Der zweite Punkt, der beim Strukturwandel eine wesentliche Rolle spielt, ist der öffentliche Dienst. Der öffentliche Dienst geht ins Bruttoinlandsprodukt ein, und zwar mit den Lohnkosten für die Beschäftigten des öffentlichen Dienstes. Im letzten Jahr wurden vier Prozent der Beschäftigten abgebaut. Das ist eine Forderung, die allge
weniger Personal im öffentlichen Dienst. Aber wenn man vier Prozent Personal im öffentlichen Dienst abbaut, dann hat das natürlich Konsequenzen und Auswirkungen auf das Wachstum, auf das Bruttoinlandsprodukt. Dann kann man nicht so tun, als ob man das nicht gewollt hätte.

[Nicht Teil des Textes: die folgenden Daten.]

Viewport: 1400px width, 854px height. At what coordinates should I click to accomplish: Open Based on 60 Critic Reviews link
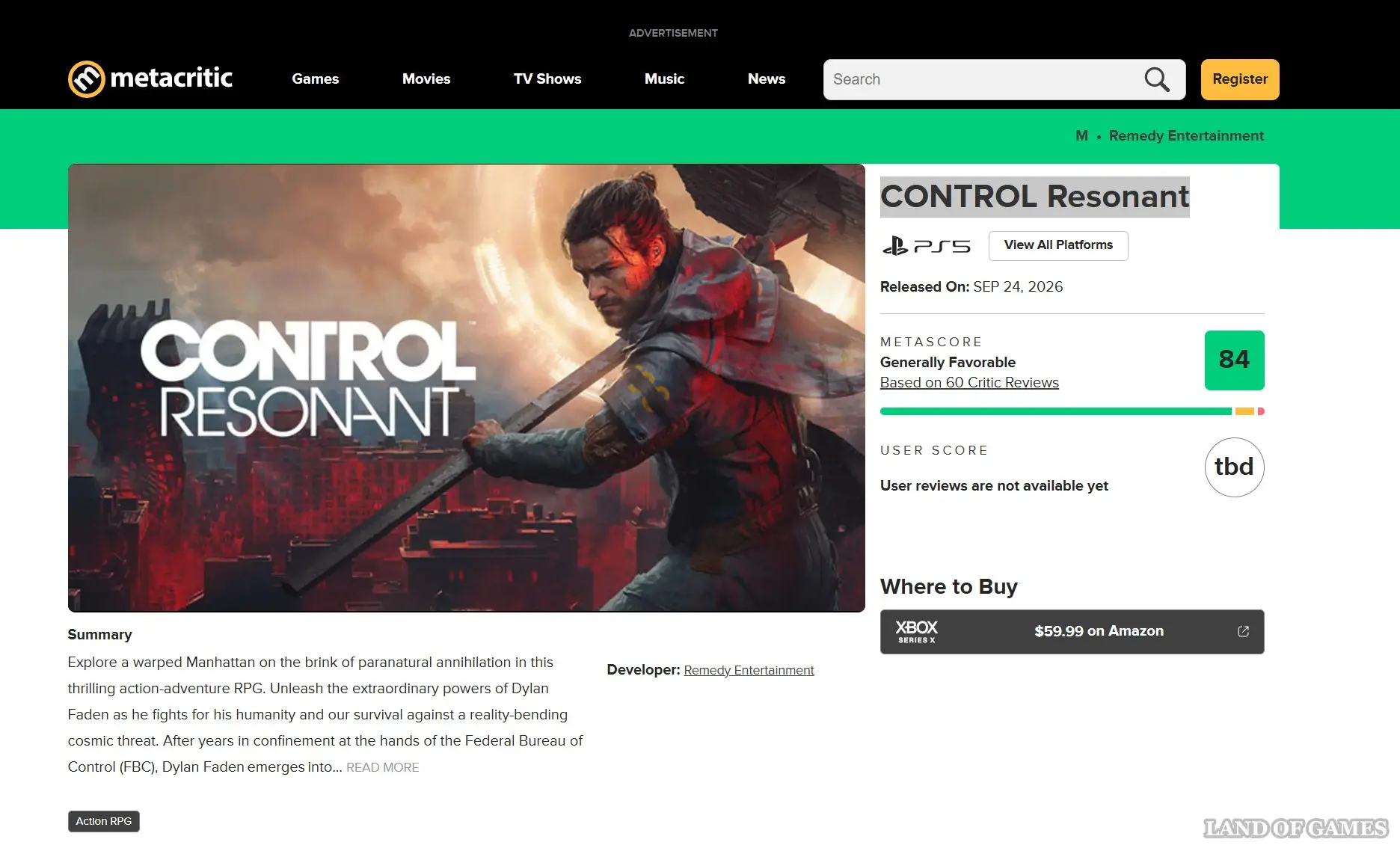(x=969, y=382)
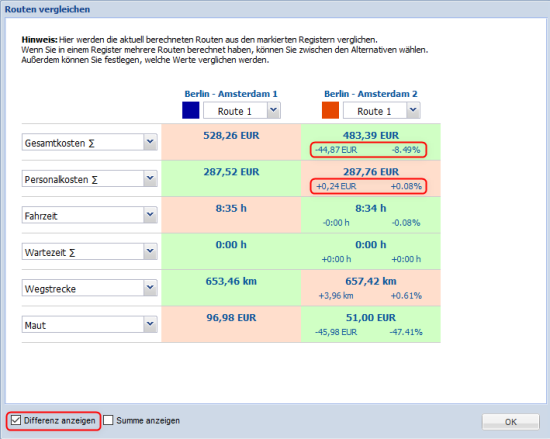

Der dritte Punkt, der wichtig ist dabei, ist der zweite Arbeitsmarkt. Auf dem zweiten Arbeitsmarkt haben sich ja einige Erscheinungen der seltsameren Art getan. Die CDU hatte, als es in den Wahlkampf 1998 ging, plötzlich den zweiten Arbeitsmarkt als Problemlöser entdeckt. Dann hatten wir im November 1998, auf dem Höhepunkt der Maßnahmen des zweiten Arbeitsmarktes, 62.000 Personen auf dem zweiten Arbeitsmarkt beschäftigt. Das hat den Wahlerfolg auch nicht gebracht, aber es waren 62.000 voll sozialversicherungspflichtige Beschäftigte. Jetzt im August 2003 waren es noch 15.000, das heißt, 47.000 solcher Stellen wurden abgebaut.
Nachdem Sie es zuerst aufgebaut haben, haben Sie anschließend gefordert, hier wieder abzubauen. Aber Sie wollen die Konsequenzen für Ihre Forderung nicht selbst übernehmen, da sagen Sie dann, da sind die anderen irgendwie schuld.
(Beifall bei Abgeordneten der SPD und einzelnen Abgeordneten der PDS – Harry Glawe, CDU: Die Langzeitarbeitslosenzahlen gehen nach oben und dann sagen Sie, die CDU ist schuld.)